Norwegian Seinfeld (a book about nothing, sans humor)
By C. Hobbs
This series starts off gripping the reader: I was enthralled for the same reasons most other reviewers seem to indicate. As the pages flew by my interest started to wane slightly. I became mildly self-conscious. Am I a stereotypical American in need of constant neurotransmitter candy, clearly defined endings, a return to the tonic at every chapter's end? I loved Bolano and a handful of other 1000 page doorstops and prolix jeremiads. I soldiered on, and on, and on. Banal. Solipsistic. Ennui. The criticisms from other reviewer come to mind and echo my sentiments somewhere around the three-quarters point in the first book.
The writing is good, clever at times. Knausgaard can no doubt throw a yarn. The voice is honest - with the caveat that it is a first person narrative - and vulnerable at times. He's going to invite criticism: from people whose private moments are laid bare, from readers that have invested so much time and feel cheated, from readers that think his life is trivial, his problems typical, and his achievements modest. There is a fluidity to his writing that dupes the reader into persevering. Had there been technical halts in the writing, discontinuities (e.g. numerous chapters), visual hiccups (e.g. footnotes a la DFW), and other assorted non-linearity, I believe the growth in popularity would have stunted. The title was also a brilliant marketing tool. It forces a self-deprecating writing style lest the author is perceived as pompous. My Struggle isn't some auto-hagiography.
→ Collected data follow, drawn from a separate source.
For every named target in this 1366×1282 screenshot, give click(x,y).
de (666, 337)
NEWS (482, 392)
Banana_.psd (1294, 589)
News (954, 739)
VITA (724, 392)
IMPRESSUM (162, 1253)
Knausgaard avoids this with his honesty and introspection albeit as days turn into weeks turn into months.
In Information Theory there are ideas related to compression, complexity, and entropy that in simple terms say that the amount of order contained in something determines how much you can reduce it into something smaller and simpler. So, for instance, the simplest representation of a perfectly random string of characters may be the string itself. Conversely another string of the same length with non-random repeating elements may be able to be represented as a fraction of the length while preserving all of the original information. My feeling with the 3600 pages of My Struggle is that if we stuffed it into a black hole and let it try to chomp all the bits of information down until it was pure information we'd still be left with 3600 pages. However, if we tried the same experiment on the ideas contained in the novel we'd be left with a page. This is a microcosm of what the NSA must deal with everyday: the curse of dimensionality. Wanton context free information. The human brain has evolved over the millennia to parse and weed out information that isn't germane to survival. Writing has the difficult task of adding some of this mundane information back in to create plausible, colorful, dense, and engaging stories. Some writers are masters at talking about the color of a plant (cf Nabokov). When the sink is thrown in it might as well be what is sometimes called "f-you literature". Franzen's first rule is "The reader is a friend, not an adversary, not a spectator." Pynchon and Joyce can get away with throwing ciphers at the reader, making them feel stupid. In a similar way Knausgaard achieves the same alienation of the reader but via a totally different method: tedium.